4
votes

I am using Flink v1.4.0 and I have set up two distinct jobs. The first is a pipeline that consumes data from a Kafka Topic and stores them into a Queryable State (QS). Data are keyed by date. The second submits a query to the QS job and processes the returned data.

Both jobs were working fine with Flink v.1.3.2. But with the new update, everything has broken.
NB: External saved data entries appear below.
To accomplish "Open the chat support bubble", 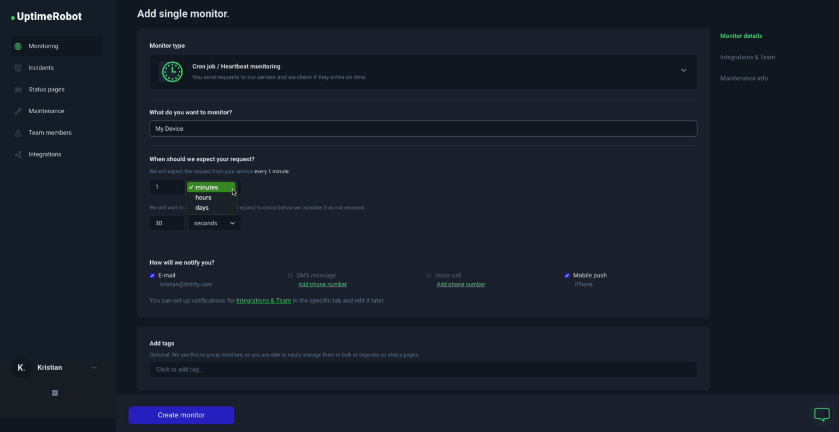I will pyautogui.click(x=822, y=415).
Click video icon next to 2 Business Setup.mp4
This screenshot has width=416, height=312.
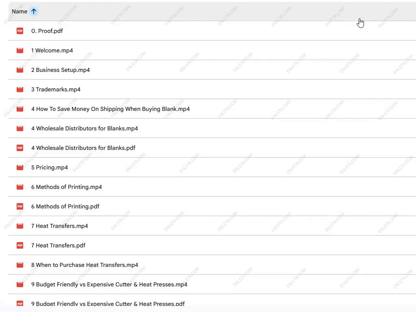coord(20,70)
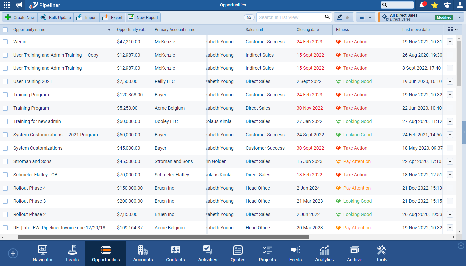Select the Rollout Phase 4 row checkbox

click(5, 188)
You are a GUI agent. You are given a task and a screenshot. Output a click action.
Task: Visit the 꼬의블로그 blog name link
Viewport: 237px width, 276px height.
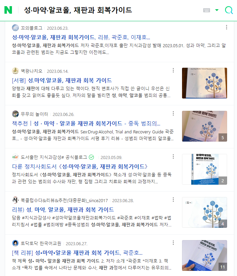(32, 28)
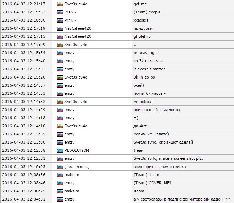
Task: Click the flag in the "3k in co-op" row
Action: click(x=59, y=77)
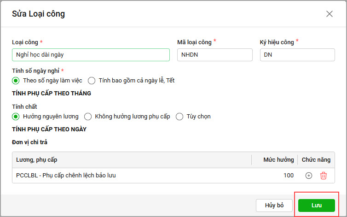347x217 pixels.
Task: Click the Loại công text field
Action: [x=91, y=55]
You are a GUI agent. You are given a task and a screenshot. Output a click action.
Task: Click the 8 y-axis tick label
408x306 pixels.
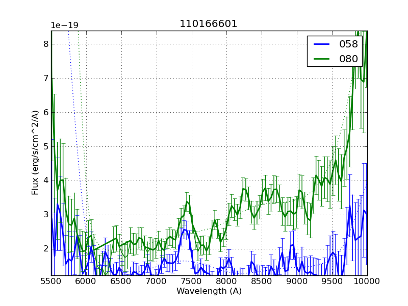pos(46,44)
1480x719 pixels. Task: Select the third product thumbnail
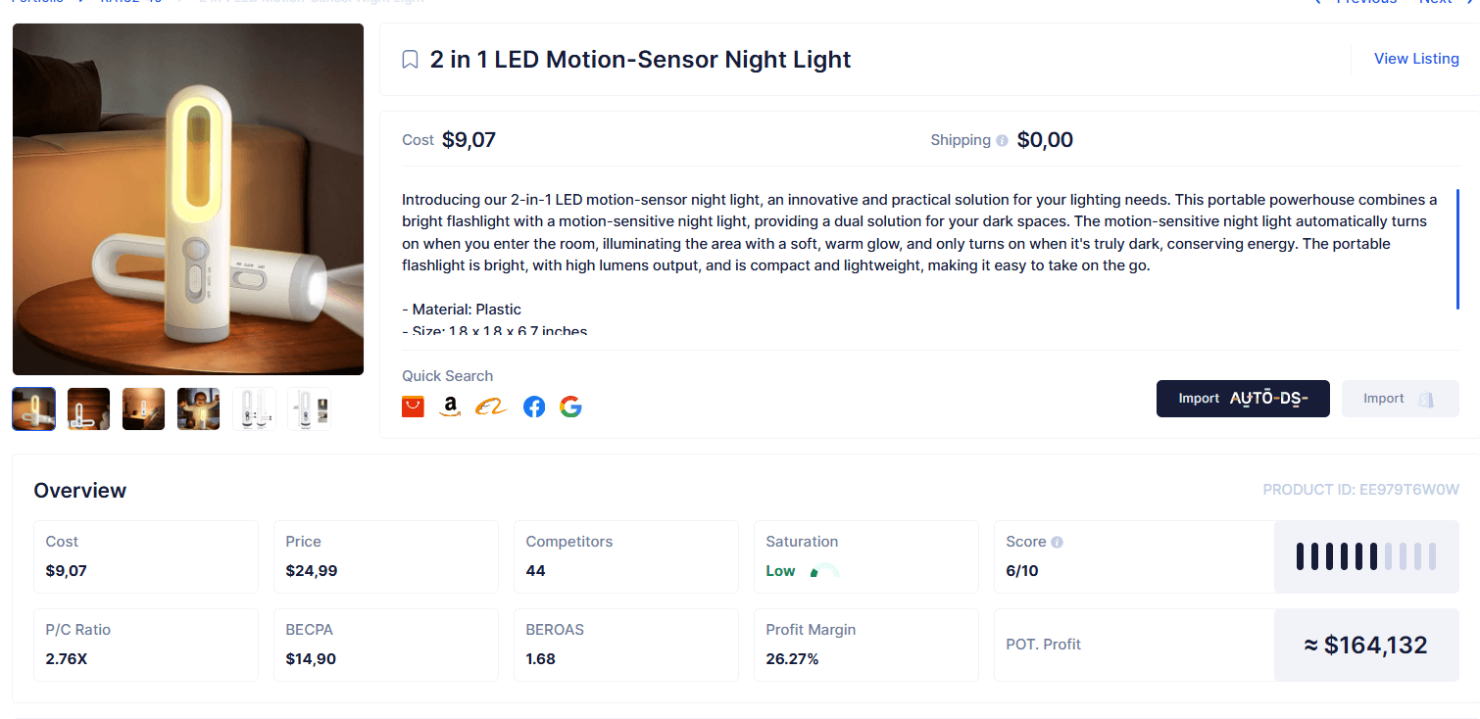click(x=143, y=408)
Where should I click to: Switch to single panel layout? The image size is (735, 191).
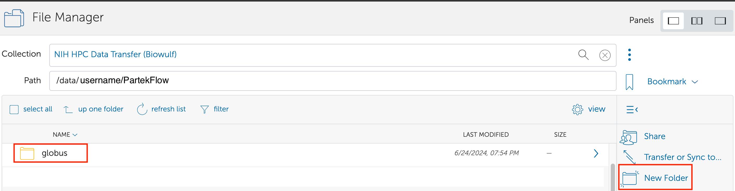[673, 21]
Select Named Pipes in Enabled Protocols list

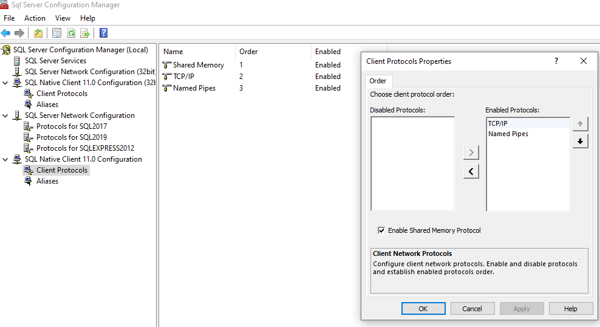tap(508, 134)
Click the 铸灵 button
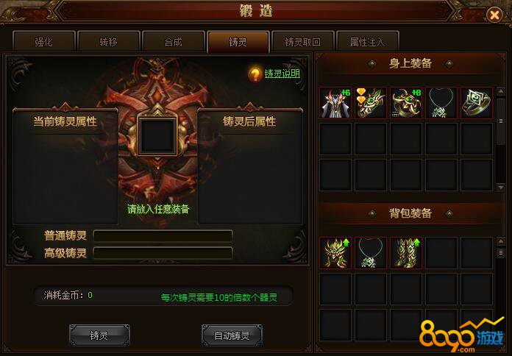Screen dimensions: 512x356 pyautogui.click(x=99, y=335)
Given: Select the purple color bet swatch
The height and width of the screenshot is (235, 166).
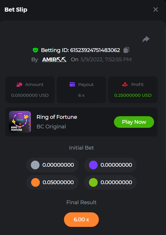Looking at the screenshot, I should click(x=93, y=165).
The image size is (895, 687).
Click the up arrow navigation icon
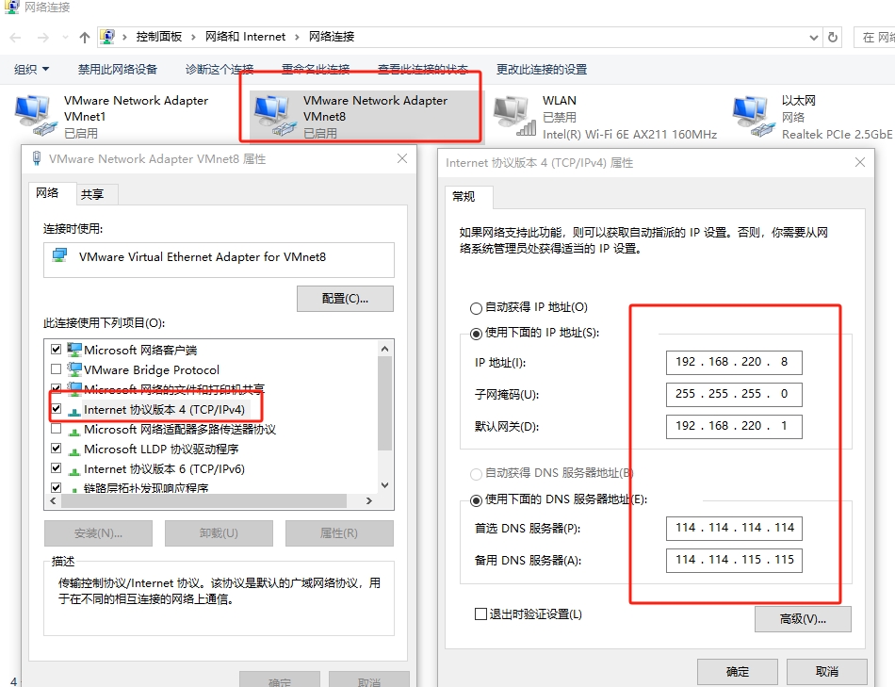click(x=85, y=38)
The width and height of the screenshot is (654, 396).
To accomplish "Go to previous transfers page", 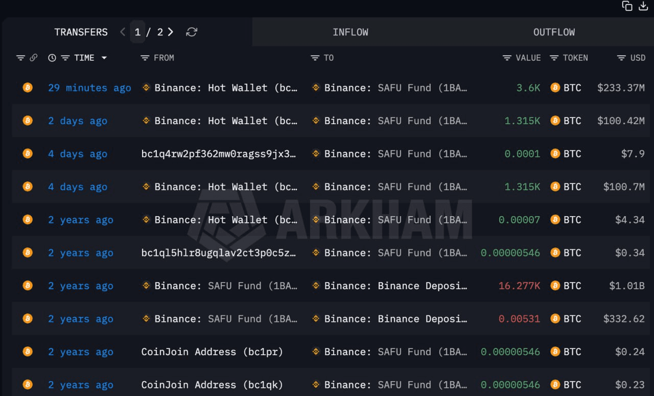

Here is part of the code for the first job:

private void runPipeline() throws Exception {
    StreamExecutionEnvironment env = configurationEnvironment();

    QueryableStateStream<String, DataBucket> dataByDate = env.addSource(sourceDataFromKafka())
        .map(NewDataClass::new)
        .keyBy(data.date)
        .asQueryableState("QSName", reduceIntoSingleDataBucket());
}

and here is the code on client side:

QueryableStateClient client = new QueryableStateClient("localhost", 6123);

// the state descriptor of the state to be fetched.
ValueStateDescriptor<DataBucket> descriptor = new ValueStateDescriptor<>(
    "QSName",
    TypeInformation.of(new TypeHint<DataBucket>() {}));

jobId = "xxxxxxxxxxxxxxxxxxxxxxxxxxxxxxxxxxx";
String key = "2017-01-06";

CompletableFuture<ValueState<DataBucket> resultFuture = client.getKvState(
    jobId, 
    "QSName", 
    key, 
    BasicTypeInfo.STRING_TYPE_INFO, 
    descriptor);

try {

    ValueState<DataBucket>  valueState = resultFuture.get();
    DataBucket bucket = valueState.value();          
    System.out.println(bucket.getLabel());

} catch (IOException | InterruptionException | ExecutionException e) {
    throw new RunTimeException("Unable to query bucket key: " + key , e);
}

I have followed the instructions as per the following link: https://ci.apache.org/projects/flink/flink-docs-release-1.4/dev/stream/state/queryable_state.html

making sure to enable the queryable state on my Flink cluster by including the flink-queryable-state-runtime_2.11-1.4.0.jar from the opt/ folder of your Flink distribution to the lib/ folder and checked it runs in the task manager.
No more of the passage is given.